_Instructions to follow_. Switch every "Image resolution" in the data below to "Image size", and return all the lines with nothing else changed.

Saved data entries
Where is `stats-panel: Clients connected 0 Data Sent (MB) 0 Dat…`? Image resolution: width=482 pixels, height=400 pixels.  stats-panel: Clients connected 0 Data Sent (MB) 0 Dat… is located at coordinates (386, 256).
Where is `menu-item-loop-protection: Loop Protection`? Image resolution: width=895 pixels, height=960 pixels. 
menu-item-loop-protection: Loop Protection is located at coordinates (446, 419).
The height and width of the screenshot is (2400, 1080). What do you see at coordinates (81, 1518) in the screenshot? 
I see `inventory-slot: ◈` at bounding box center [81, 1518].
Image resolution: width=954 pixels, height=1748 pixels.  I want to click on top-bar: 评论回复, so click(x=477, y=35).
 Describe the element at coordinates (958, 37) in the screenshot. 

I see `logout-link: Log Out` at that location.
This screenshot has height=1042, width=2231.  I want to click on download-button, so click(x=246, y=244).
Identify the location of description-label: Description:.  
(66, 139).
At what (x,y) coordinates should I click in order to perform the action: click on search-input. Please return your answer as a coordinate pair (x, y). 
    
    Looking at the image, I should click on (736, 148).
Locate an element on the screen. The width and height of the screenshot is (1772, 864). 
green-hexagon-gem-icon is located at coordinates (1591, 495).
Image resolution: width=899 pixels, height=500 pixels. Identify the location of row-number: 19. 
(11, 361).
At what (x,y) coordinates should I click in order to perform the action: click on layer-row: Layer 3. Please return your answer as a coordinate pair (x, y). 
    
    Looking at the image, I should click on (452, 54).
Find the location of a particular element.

_Your solution_.
Where is `stats-panel: Clients connected 0 Data Sent (MB) 0 Dat…`? Image size: width=482 pixels, height=400 pixels.  stats-panel: Clients connected 0 Data Sent (MB) 0 Dat… is located at coordinates (386, 256).
Where is `menu-item-loop-protection: Loop Protection`? Image size: width=895 pixels, height=960 pixels. 
menu-item-loop-protection: Loop Protection is located at coordinates (446, 419).
The height and width of the screenshot is (2400, 1080). What do you see at coordinates (81, 1518) in the screenshot? 
I see `inventory-slot: ◈` at bounding box center [81, 1518].
Image size: width=954 pixels, height=1748 pixels.  I want to click on top-bar: 评论回复, so click(x=477, y=35).
 Describe the element at coordinates (958, 37) in the screenshot. 

I see `logout-link: Log Out` at that location.
This screenshot has height=1042, width=2231.  I want to click on download-button, so click(x=246, y=244).
Identify the location of description-label: Description:.  
(66, 139).
At what (x,y) coordinates should I click in order to perform the action: click on search-input. Please return your answer as a coordinate pair (x, y). 
    
    Looking at the image, I should click on (736, 148).
Locate an element on the screen. The width and height of the screenshot is (1772, 864). 
green-hexagon-gem-icon is located at coordinates (1591, 495).
Image size: width=899 pixels, height=500 pixels. Identify the location of row-number: 19. 
(11, 361).
At what (x,y) coordinates should I click in order to perform the action: click on layer-row: Layer 3. Please return your answer as a coordinate pair (x, y). 
    
    Looking at the image, I should click on (452, 54).
Find the location of a particular element.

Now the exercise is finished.